begin Given passage

From photos to logos. The race to the bottom continues as iStock announces new stock logo plans..
In an announcement that took some in the design industry by surprise, iStockphoto today announced that they were planning to roll out some sort of stock logo service, presumably after the New Year. Shortly after the news hit Twitter (and after receiving an e-mail from David Airey about the plan) I received my own e-mail from the popular stock photo and artwork service.
“We’re excited to announce a whole new product coming to the iStock collection in just a few months: logo designs. Our clients will be able to download a unique logo to brand their business or organization right here at iStock from designers like you.”
Glad they’re excited and all, but by their very nature, “stock logos” aren’t unique because they’re used by multiple parties.
As a designer, you’ve probably created hundreds of different logos over the course of your career and we’re offering you an outlet to start selling new logos to the world’s largest community of creative buyers.
Well, they’re not “new” logos. They’re rejected logos from old projects.
“If you create one of the first 10,000 approved logo designs for iStockphoto by January 1, 2010, we’ll pay you $5 per approved logo and another $5 if we reach 10,000 approved logos by that date.”
Five bucks you say? That sounds swell.
“So fire up Illustrator to create some amazing logos or dust off all those much-loved logos that never made it past the third round with a client.”
Much-loved? You mean unloved. Though if you want to do some design stuff for us for free, then have at it.

end Given passage
begin Information shown

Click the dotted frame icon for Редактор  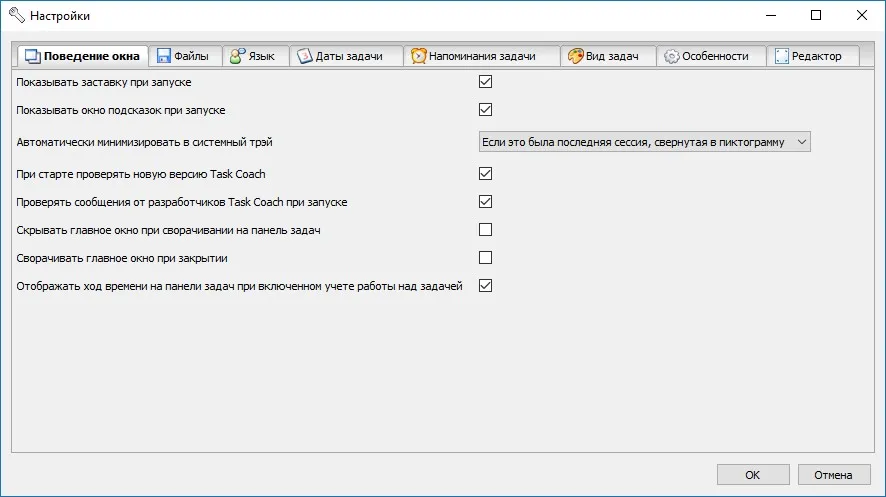[781, 56]
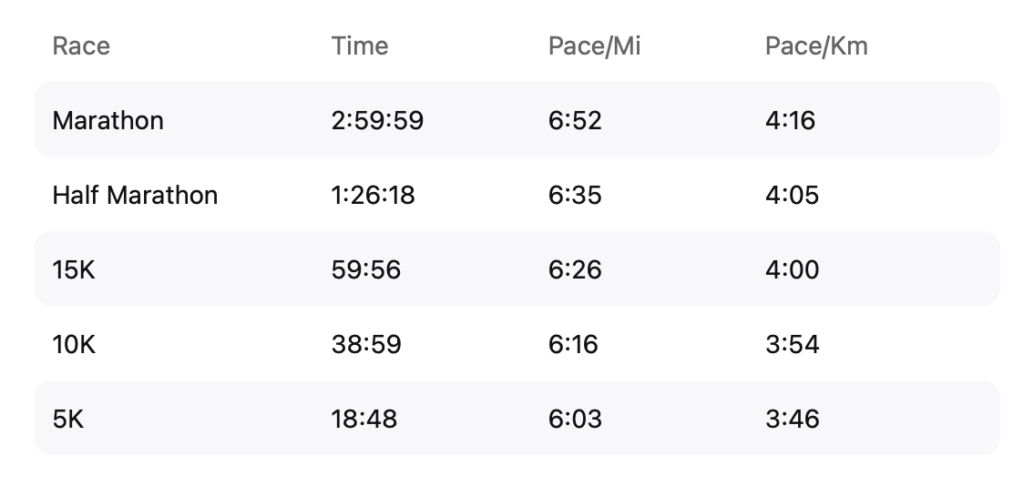Click the 10K time 38:59
This screenshot has width=1024, height=486.
[x=366, y=344]

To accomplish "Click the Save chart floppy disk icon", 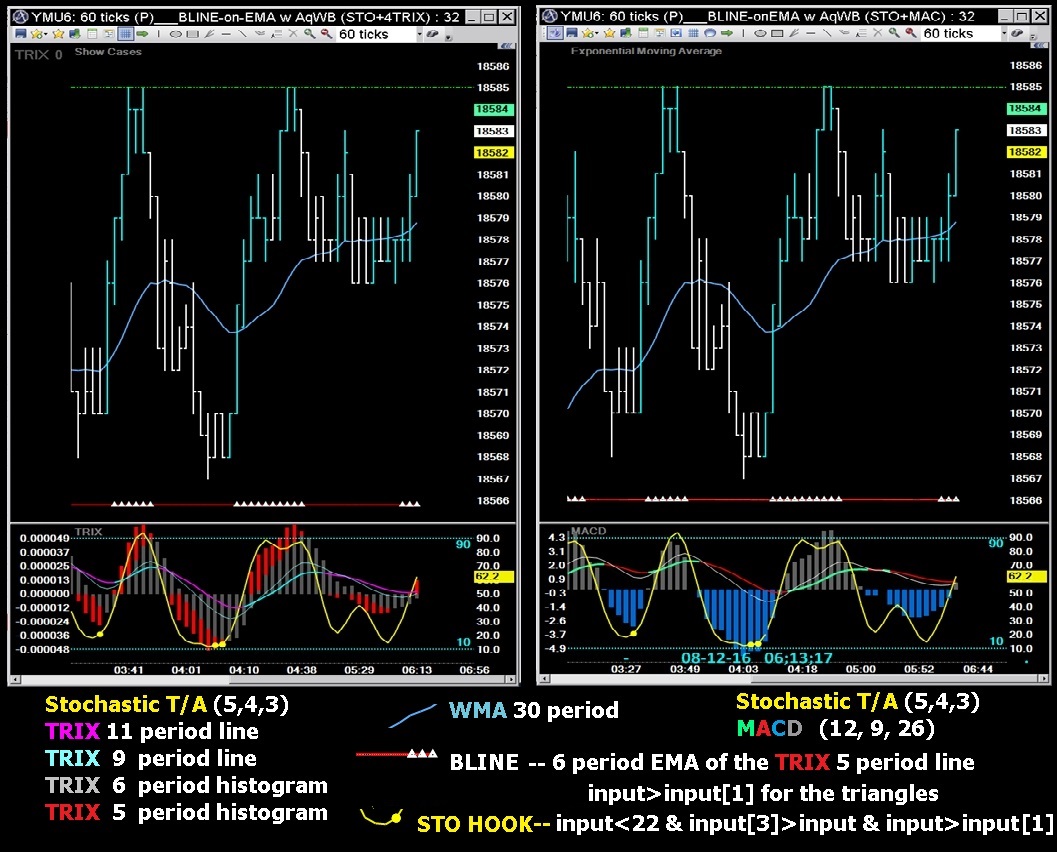I will click(22, 33).
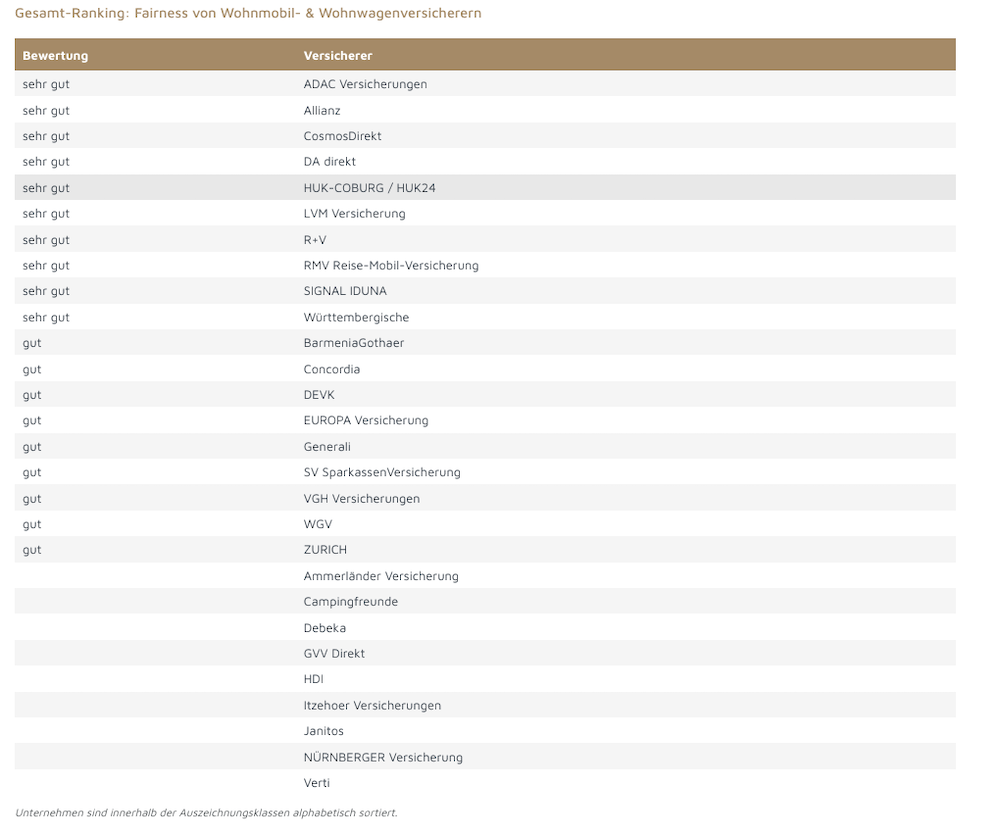Select SV SparkassenVersicherung entry

tap(382, 472)
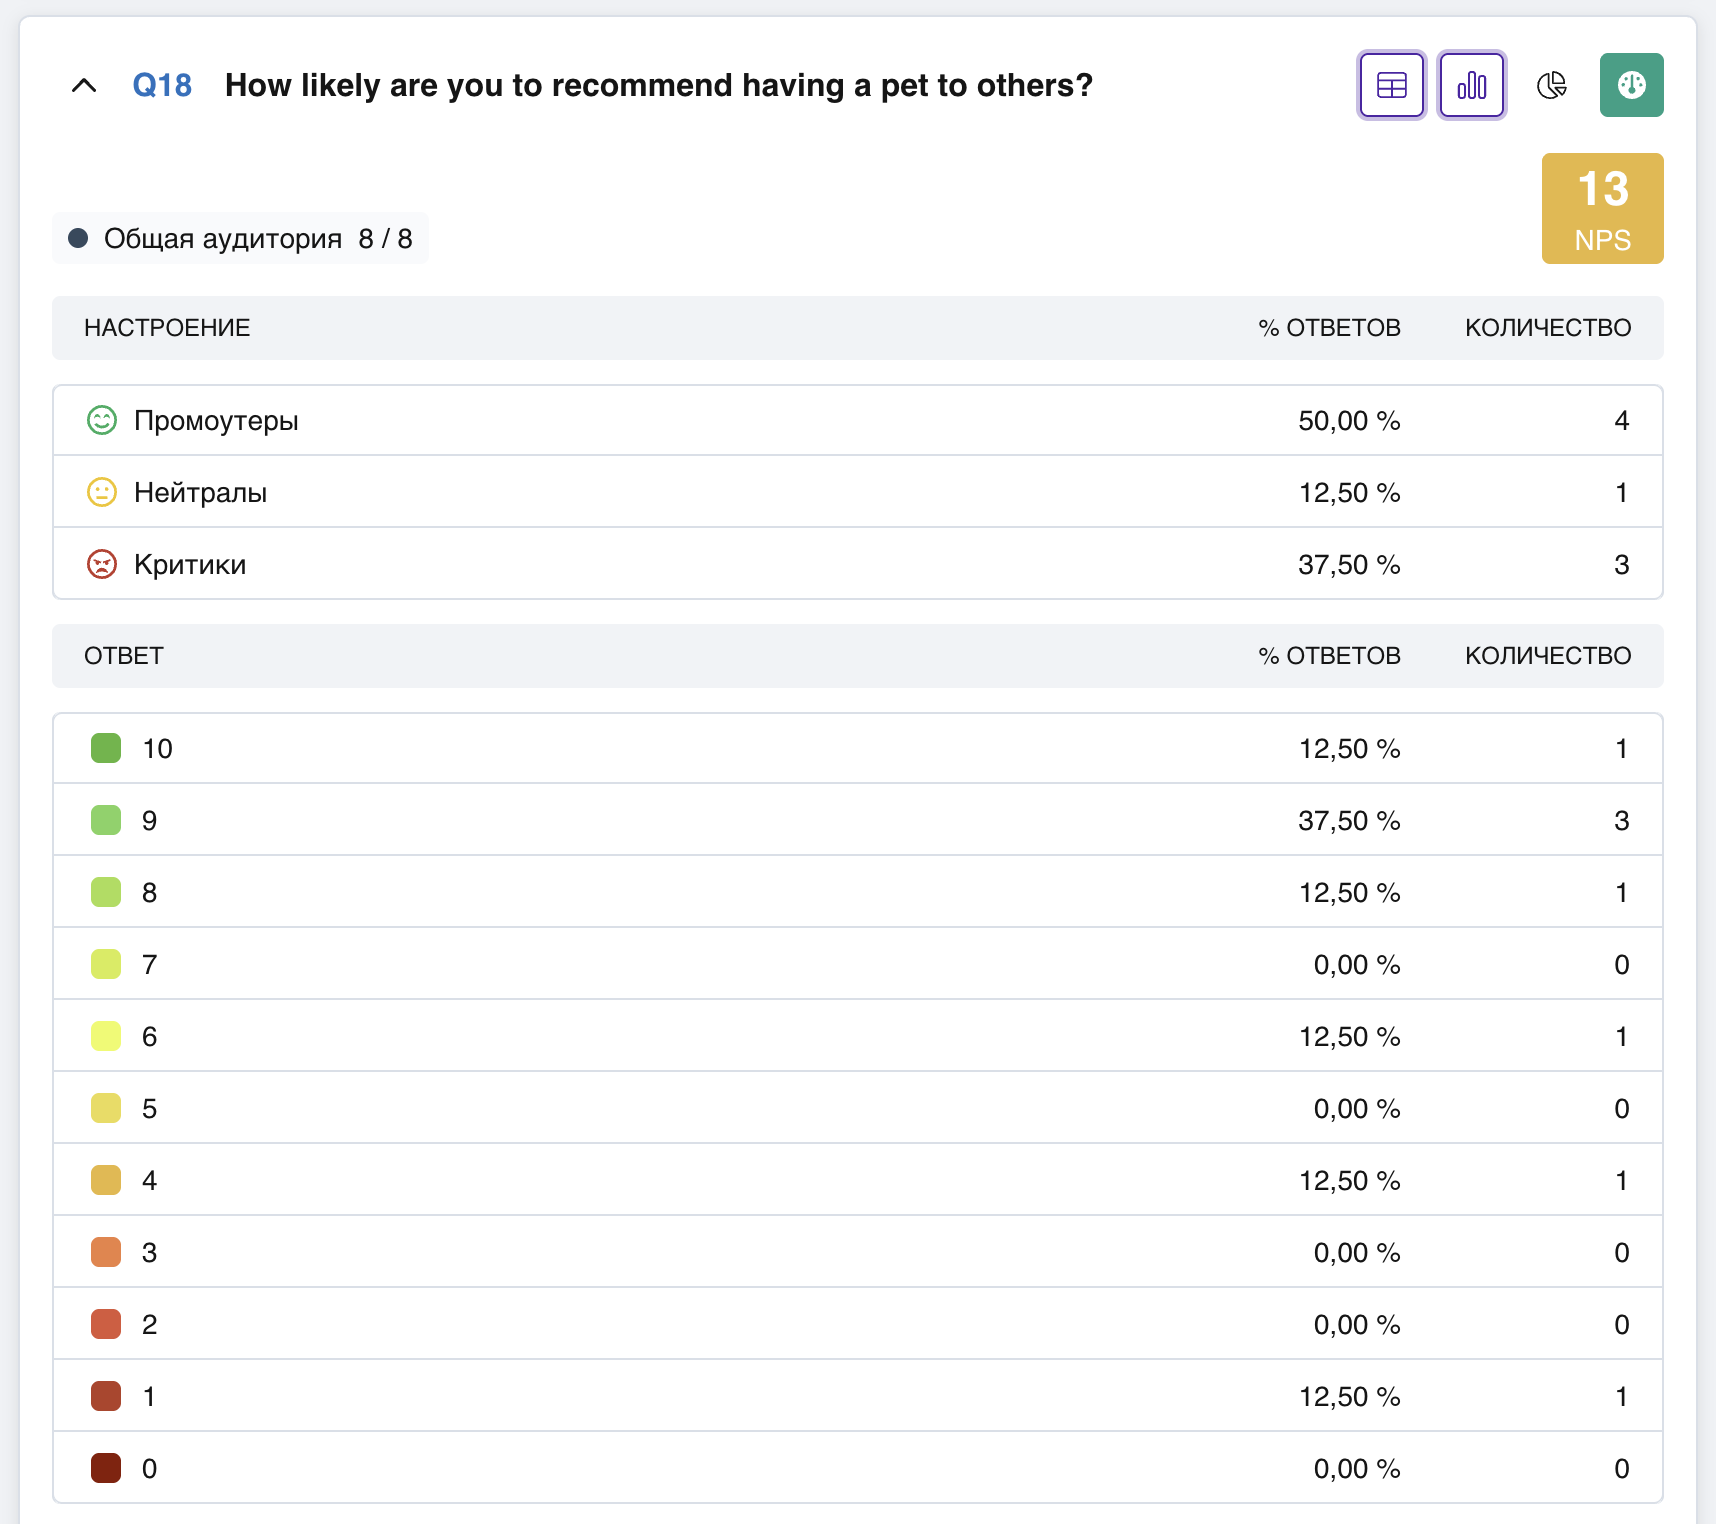Click the green smiley Промоутеры icon

pos(102,420)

end Information shown

> _Directives_:
1 > Name every person, company, online service, and software program mentioned in the post on iStock's stock logo plans. Count iStock and iStockphoto as a single entry.
2 > Write the next part of the post on iStock's stock logo plans, starting after its final sentence.

> _Written answers_:
1 > iStockphoto (iStock), Twitter, David Airey, Illustrator

2 >
We will begin taking applications from potential iStock logo designers soon. There will be a Logo Training Manual made available before we begin accepting files.”
A logo training manual? Can’t wait to take a peek at that. Other than the amazingly low come-hither “bonus” of $5 a pop (the overall royalty rate will be 50% of selling price, at least for the introductory rollout,) can’t say I’m terribly surprised. iStock have made a fairly successful enterprise out of selling all manner of stock art and illustrations, and logos could be considered a fairly natural extension. Nothing new either – stock and template logo services have been around for years with some success (Pixel Logo and Brandstack to name just two.) Hell, we’ve even tinkered around with selling stock logos and graphics odds-& ends since 2000 (with varying degrees of success.) I think it’s the size of iStock that has designers in an up-roar, most notably on Twitter. The announcement is probably tied to an earlier, much less noticed announcement last week in which iStock made this dramatic “promise:”
“Files purchased and used in accordance with the iStock license, will not breach any trademark, copyright or other intellectual property rights or rights of privacy. We’re calling it the iStock Legal Guarantee and if a customer does get a claim, iStock will cover the customer’s legal costs and direct damages to a combined total of $10,000. Here’s the best part: it’s on us. Starting Wednesday, every iStockphoto file automatically comes with a free Legal Guarantee.”
Not an easy guarantee for iStock to make, especially when they’re on the hook for 10 grand when things go awry. It is, however, the ONLY way that they could start selling off-the-rack logos to customers who’ll ostensibly be trying to trademark some of the designs as their own. At the time I thought that iStock were going to get a lot more aggressive in policing their material (especially on design contest and crowdsourcing sites where submissions of stock artwork to projects remains at an astonishing level.)
Guess we now know why.
What does it mean?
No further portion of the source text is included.